Une championne précoce

Amandine Buchard, qu’on surnomme "Bubuche", est née à Noisy-le-Sec, en région parisienne. Sa mère, Martiniquaise, est originaire de Sainte-Marie. Elle commence le judo à 6 ans, dans un club de sa ville, et intègre l’INSEP, la pépinière des champions français, en septembre 2012. La judokate ne perd pas de temps : à peine un an et demi plus tard, en avril 2014, elle remporte la médaille d’argent lors du Championnat d’Europe à Montpellier.
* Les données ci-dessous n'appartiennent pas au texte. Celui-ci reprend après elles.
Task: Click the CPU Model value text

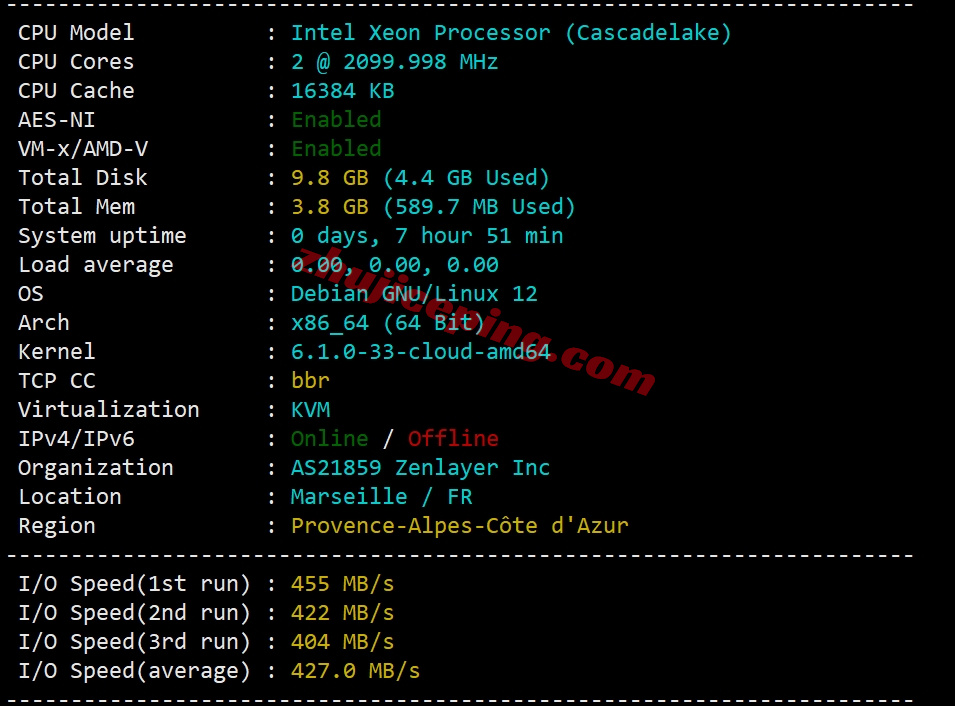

Sur les tatamis aussi, Amandine Buchard va vite. Très vite. Aux JO de Tokyo, ses deux premiers combats durent à peine plus d’une minute. En demi-finale, elle écrase la Suisse Fabienne Kocher en 16 secondes seulement. Sa spécialité ? Le kataguruma, un mouvement qui consiste à saisir la manche de l’adversaire d’une main, attraper le revers du kimono de l’autre et le faire basculer.

"J’avais pensé à arrêter"

Quelques heures après s’être inclinée en finale des JO de Tokyo, Amandine Buchard retrouve le sourire. Et pour cause, la championne revient de loin. "Je suis vraiment heureuse d’avoir remporté cette belle médaille d’argent qui concrétise tout le travail que j’ai fait, et toutes ces années de travail et d’acharnement, de hauts et de bas et de très bas", déclare-t-elle sur le plateau de Stade 2.

Le "très bas", Amandine Buchard l’a vécu au milieu des années 2010. La judokate, qui concourt avec les moins de 48 kilos, peine à maintenir ce poids. "J’étais une adolescente, je devenais femme. Mon corps a changé. Ça devenait très difficile de rester dans ma catégorie de poids", explique-t-elle.

Si aujourd’hui cette médaille je l’ai autour du cou, c’est parce que je suis passée par ces étapes-là. Je ne les regrette pas. Elles m’ont forgée.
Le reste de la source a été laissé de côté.